In week 3 of the program, I “imagined an OR for people like me,” and it reminded me of how much value I draw from engaging in the design/innovation process. Going through the program this summer, I learned once again to lean into the ups and downs that can accompany this challenging work. This process is an avenue for creativity that in my experience can be so easily lost in the fast-pace of a medical school education. It allows for taking a step back and noticing the bigger picture. To do this work well, it demands an engagement with both the art and science of medicine –embracing empathy to understand and anticipate users’ needs while also applying the rigor of research.
The program taught me that developing the skills I need to be a good innovator also helps me to grow into the best physician I can be.
Through weeks 4 and 5, I drifted in a state of ambiguity and found my way to a breakthrough into clarity, compromising where necessary along the way. These weeks in particular taught me lessons about myself and how I navigate the space between seeking to understand and seeking to be understood. It taught me lessons about how to work in interdisciplinary teams and how that collaboration brings a greater sum than its parts.
As we conclude week 6, my advice to future CIP participants would be this:
- This program is what you make of it.

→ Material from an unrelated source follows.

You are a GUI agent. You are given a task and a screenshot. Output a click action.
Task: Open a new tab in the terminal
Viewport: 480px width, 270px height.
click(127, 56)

You get out what you put in, and what you put in can certainly become something so meaningful –whether that’s the project you develop or the skills and lessons you learn or even just the friendships you form.
- For medical students: you can certainly get so much out of this time to explore a clinical department, but don’t overlook the opportunity to put down your “medical student hat” and take the time to see the clinical world through the eyes of your engineering teammates. Their questions will surprise you and their perspectives will challenge you. Embrace their curiosity, and you’ll have so much fun along the way!
- Trust the process.
Finally, a round of thank-you’s for everyone who made this experience possible. To Drs. Kotche, Browne, and Felder who created a wonderful space for us to explore, imagine, and learn. To our clinical advisor, Dr. Mehta who gave us the freedom to find our way around the OR and around our needs-finding with just the right amount of guidance. To the clinician, nursing, and provider teams in the Department of Neurosurgery for allowing us to shadow and question and occupy precious space in their ORs. To the other IMED and BME students who created a fun and collaborative cohort. And last but certainly not least, to Team Neurosurgery (Dionna Bidny, Nora Qatanani, and Sam Winters) who joined me on this journey this summer –it’s been a ride!